» ACTIVITY A
In the Northern flicker passage, reproduce word for word the text between "The Northern flicker is" and "time seeing one.", inclusive.
» ACTIVITY B
According to the Northern flicker passage, why do these birds eat fruits and seeds especially during the colder months? Answer in one to three sentences.

» GIVEN PASSAGE
Northern flicker (Colaptes auratus)

I heard the spotted Northern Flicker (Colaptes auratus) calling loudly from an overhead branch of a mature tree, near the wooded area by the volleyball field.

On another lunch break, I walked over to the grassy area below the tennis and basketball courts near my home. There’s a net setup for volleyball but I have never seen anyone use it. The volleyball field tends to be damp and the grass is quite lush from the runoff from the tennis and basketball courts. The east, west and northern side of the field is surrounded by large trees and dense bushes. Through the trees is a small rocky stream that runs from a source that eventually connects to the Millstone River to the east and winds through the woods into Rocky Hill.

The Northern flicker is a type of woodpecker commonly found in various habitats, including woodlands, parks, and even suburban areas with mature trees. Northern flickers primarily feed on insects such as ants, beetles, caterpillars, and termites. They also consume fruits and seeds, especially during the colder months when insects are less abundant. After I learned of this I recently added a mealworm and berry suet to the bird feeder.

Northern flicker (Colaptes auratus) · 26 March 2024 · FujiFilm X-T3 · XF150-600mmF5.6-8 R LM OIS WR

I heard the spotted Northern Flicker (Colaptes auratus) calling loudly from an overhead branch of a tall tree that was in early frondescence. I’ve heard the Northern flicker ball calls before, in the wooded area just beyond the fence line at the back of my home. This is my first time seeing one.

Carolina Wren (Thryothorus ludovicianus)

» MATERIAL SHOWN

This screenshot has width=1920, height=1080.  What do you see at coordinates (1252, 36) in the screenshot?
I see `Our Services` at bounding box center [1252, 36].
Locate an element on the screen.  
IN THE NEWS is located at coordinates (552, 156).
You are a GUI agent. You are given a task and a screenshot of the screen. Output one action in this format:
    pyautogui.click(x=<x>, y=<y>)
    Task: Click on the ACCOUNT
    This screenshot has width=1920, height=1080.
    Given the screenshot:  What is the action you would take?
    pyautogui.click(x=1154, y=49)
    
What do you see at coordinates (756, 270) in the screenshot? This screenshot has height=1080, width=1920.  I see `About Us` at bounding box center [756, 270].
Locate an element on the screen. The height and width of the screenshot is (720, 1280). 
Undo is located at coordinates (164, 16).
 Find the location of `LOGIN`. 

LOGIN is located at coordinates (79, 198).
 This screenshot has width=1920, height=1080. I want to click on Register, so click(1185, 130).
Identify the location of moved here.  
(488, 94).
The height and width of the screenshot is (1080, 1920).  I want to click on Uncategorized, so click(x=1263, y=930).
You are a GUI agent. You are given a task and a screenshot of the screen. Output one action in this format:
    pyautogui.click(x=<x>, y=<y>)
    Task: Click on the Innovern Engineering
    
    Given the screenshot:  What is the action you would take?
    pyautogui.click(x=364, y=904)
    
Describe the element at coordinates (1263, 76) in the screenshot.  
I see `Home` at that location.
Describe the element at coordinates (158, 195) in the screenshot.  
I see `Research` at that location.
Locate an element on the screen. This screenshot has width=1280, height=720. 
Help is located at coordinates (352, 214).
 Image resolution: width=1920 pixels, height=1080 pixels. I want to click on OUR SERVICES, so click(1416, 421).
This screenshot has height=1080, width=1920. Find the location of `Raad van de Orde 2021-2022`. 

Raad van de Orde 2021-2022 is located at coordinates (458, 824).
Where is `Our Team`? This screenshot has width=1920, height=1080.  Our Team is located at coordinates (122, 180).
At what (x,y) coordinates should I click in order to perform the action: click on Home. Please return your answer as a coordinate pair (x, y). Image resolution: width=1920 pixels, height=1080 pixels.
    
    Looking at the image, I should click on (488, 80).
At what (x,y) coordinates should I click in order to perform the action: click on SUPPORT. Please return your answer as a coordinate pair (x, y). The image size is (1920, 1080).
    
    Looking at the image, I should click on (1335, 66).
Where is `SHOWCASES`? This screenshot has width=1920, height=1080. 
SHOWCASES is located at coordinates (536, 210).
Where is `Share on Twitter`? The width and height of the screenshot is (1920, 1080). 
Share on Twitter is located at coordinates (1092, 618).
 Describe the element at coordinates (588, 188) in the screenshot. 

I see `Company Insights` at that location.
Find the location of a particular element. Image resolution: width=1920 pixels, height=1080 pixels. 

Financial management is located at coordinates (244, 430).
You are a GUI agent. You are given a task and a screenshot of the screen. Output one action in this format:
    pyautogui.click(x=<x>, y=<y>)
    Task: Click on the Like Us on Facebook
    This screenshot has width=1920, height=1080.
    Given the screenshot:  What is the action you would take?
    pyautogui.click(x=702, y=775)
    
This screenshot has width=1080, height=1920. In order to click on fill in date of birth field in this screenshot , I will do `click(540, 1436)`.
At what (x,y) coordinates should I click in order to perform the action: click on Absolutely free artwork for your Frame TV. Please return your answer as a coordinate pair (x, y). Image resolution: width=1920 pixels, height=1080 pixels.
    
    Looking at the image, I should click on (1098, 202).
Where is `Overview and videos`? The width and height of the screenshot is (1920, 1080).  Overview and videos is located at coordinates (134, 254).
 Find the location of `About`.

» WORKED SOLUTION A
The Northern flicker is a type of woodpecker commonly found in various habitats, including woodlands, parks, and even suburban areas with mature trees. Northern flickers primarily feed on insects such as ants, beetles, caterpillars, and termites. They also consume fruits and seeds, especially during the colder months when insects are less abundant. After I learned of this I recently added a mealworm and berry suet to the bird feeder.

Northern flicker (Colaptes auratus) · 26 March 2024 · FujiFilm X-T3 · XF150-600mmF5.6-8 R LM OIS WR

I heard the spotted Northern Flicker (Colaptes auratus) calling loudly from an overhead branch of a tall tree that was in early frondescence. I’ve heard the Northern flicker ball calls before, in the wooded area just beyond the fence line at the back of my home. This is my first time seeing one.

» WORKED SOLUTION B
Northern flickers feed mainly on insects, but insects are less abundant in the colder months. So during that time the birds rely more on fruits and seeds.